• [YOUR GOAL]:
Recast everything from the line that contains "The width and height of the screenshot is (586, 437)." down to the line that contains "pos(744,123)" as a Markdown table with the columns No. and Line, skipping blank lines and leaving out the pictures.

========

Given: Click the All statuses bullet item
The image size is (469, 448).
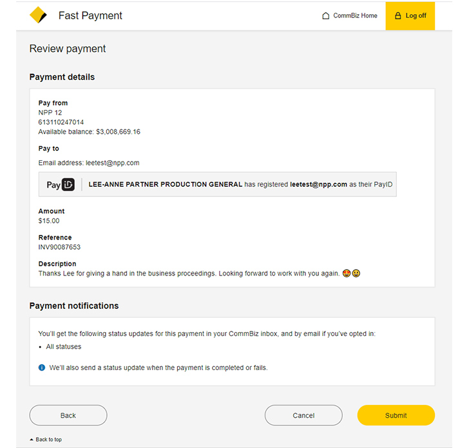Looking at the screenshot, I should point(64,347).
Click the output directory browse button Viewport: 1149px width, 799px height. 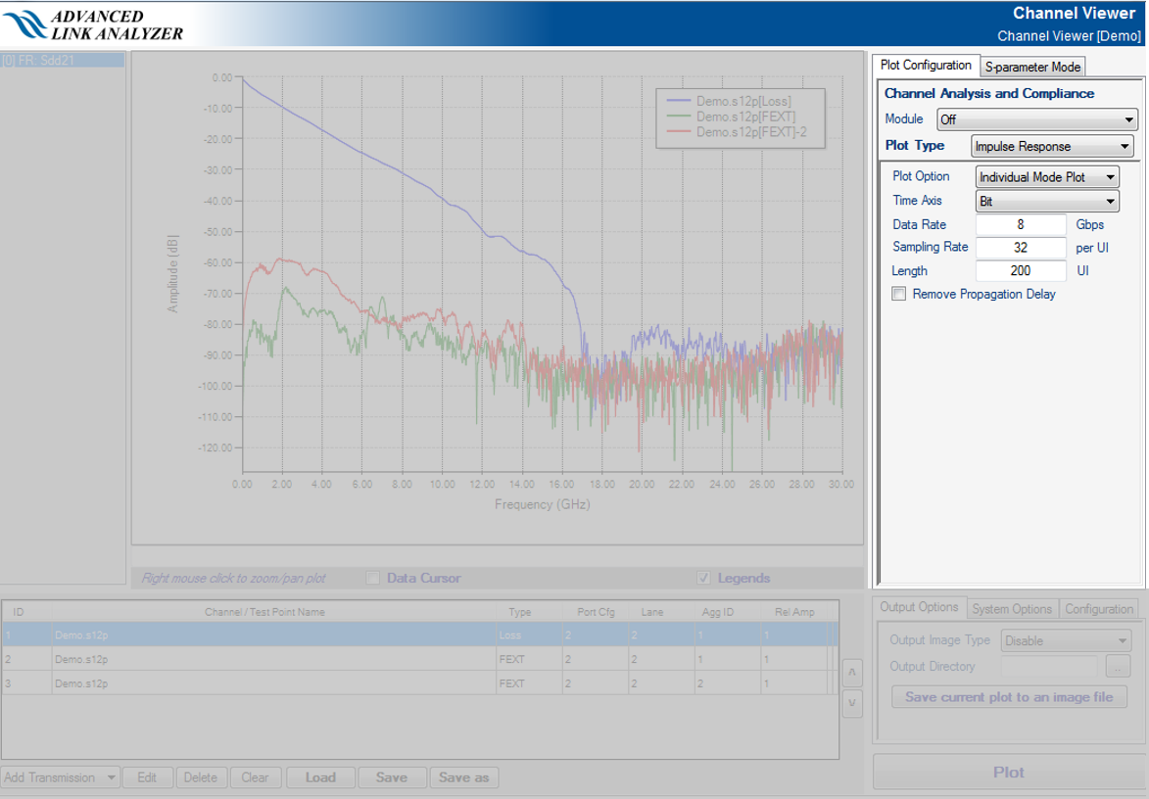tap(1118, 667)
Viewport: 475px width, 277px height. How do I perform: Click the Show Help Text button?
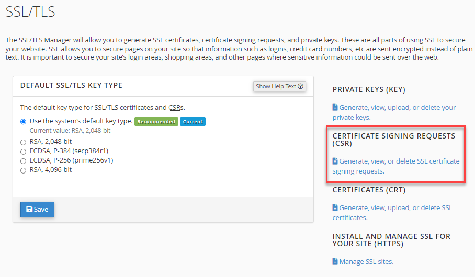[279, 87]
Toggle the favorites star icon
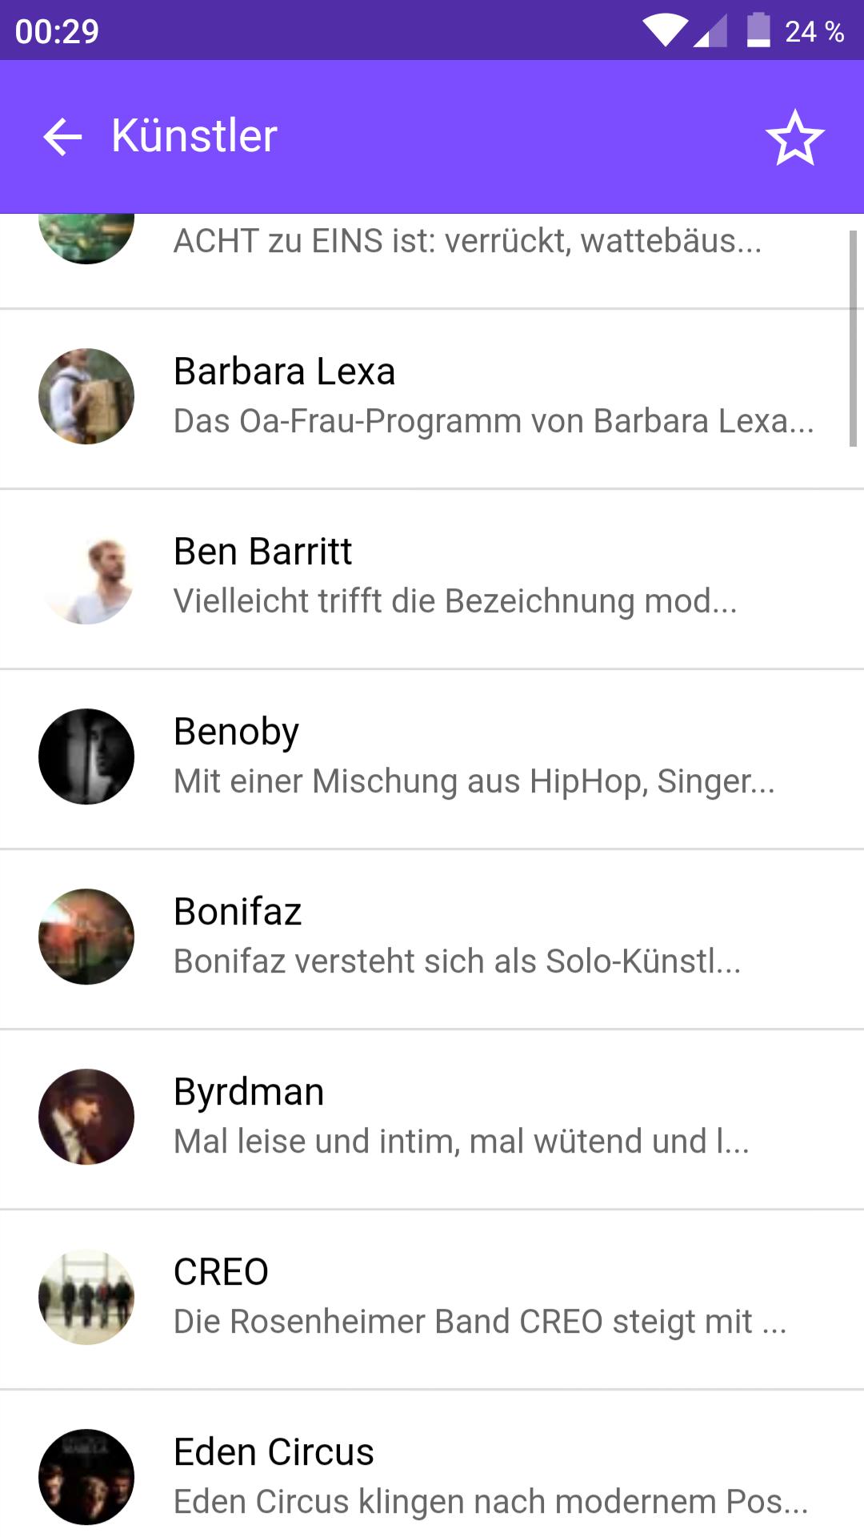 (x=794, y=138)
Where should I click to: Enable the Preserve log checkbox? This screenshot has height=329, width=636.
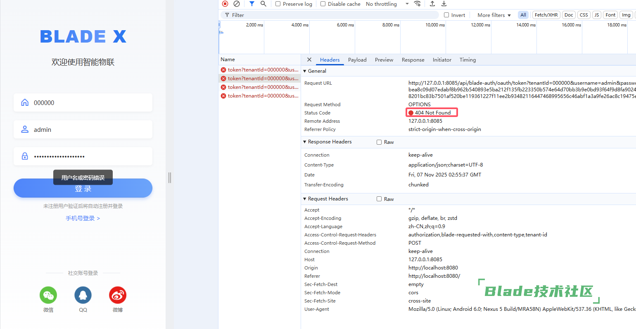pyautogui.click(x=278, y=4)
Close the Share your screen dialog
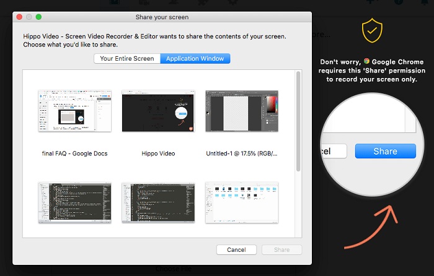This screenshot has height=276, width=434. pyautogui.click(x=19, y=17)
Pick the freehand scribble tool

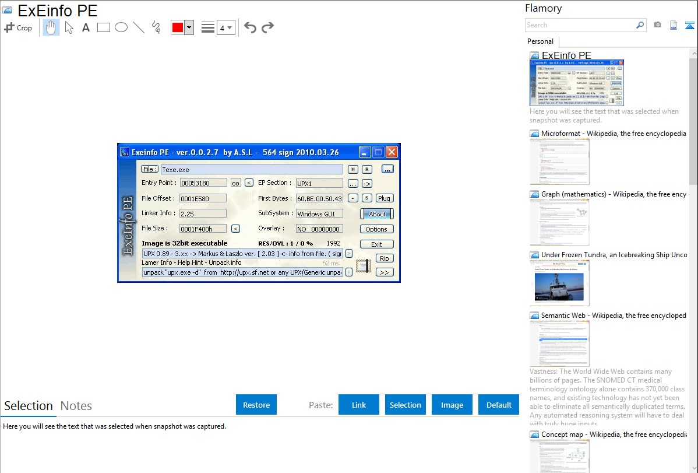(156, 27)
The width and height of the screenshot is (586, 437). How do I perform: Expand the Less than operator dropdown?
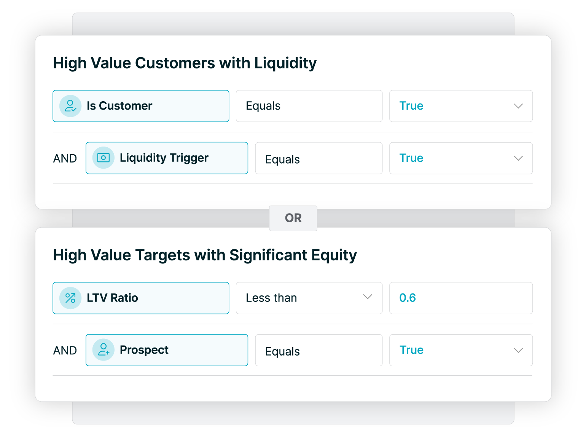[x=309, y=298]
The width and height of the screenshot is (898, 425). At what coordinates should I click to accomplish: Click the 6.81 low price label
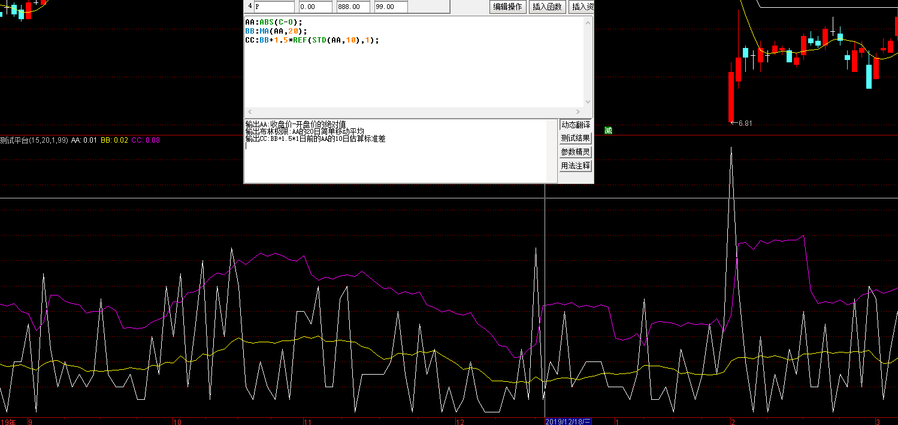pos(744,123)
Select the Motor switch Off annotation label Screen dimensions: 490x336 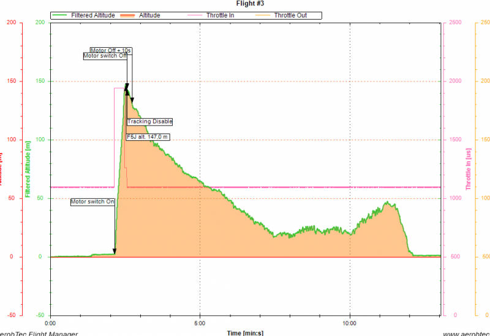(x=105, y=56)
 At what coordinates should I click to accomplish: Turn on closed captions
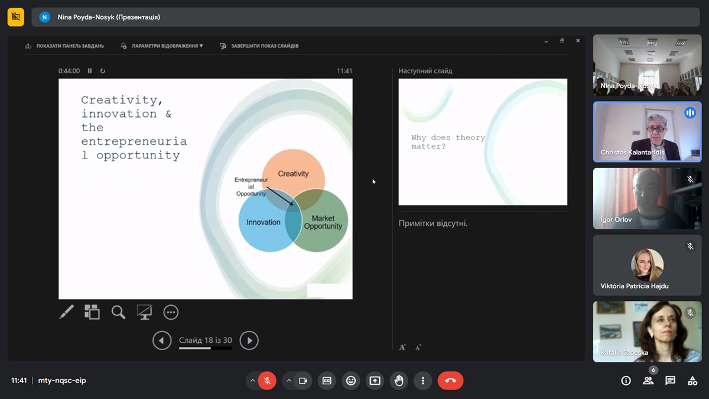point(327,381)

========

• [OUTPUT OF THE TASK]:
| No. | Line |
|---|---|
| 1 | The width and height of the screenshot is (586, 437). How do I perform: Expand the Less than operator dropdown? |
| 2 | [x=309, y=298] |
| 3 | The width and height of the screenshot is (898, 425). At what coordinates should I click to accomplish: Click the 6.81 low price label |
| 4 | pos(744,123) |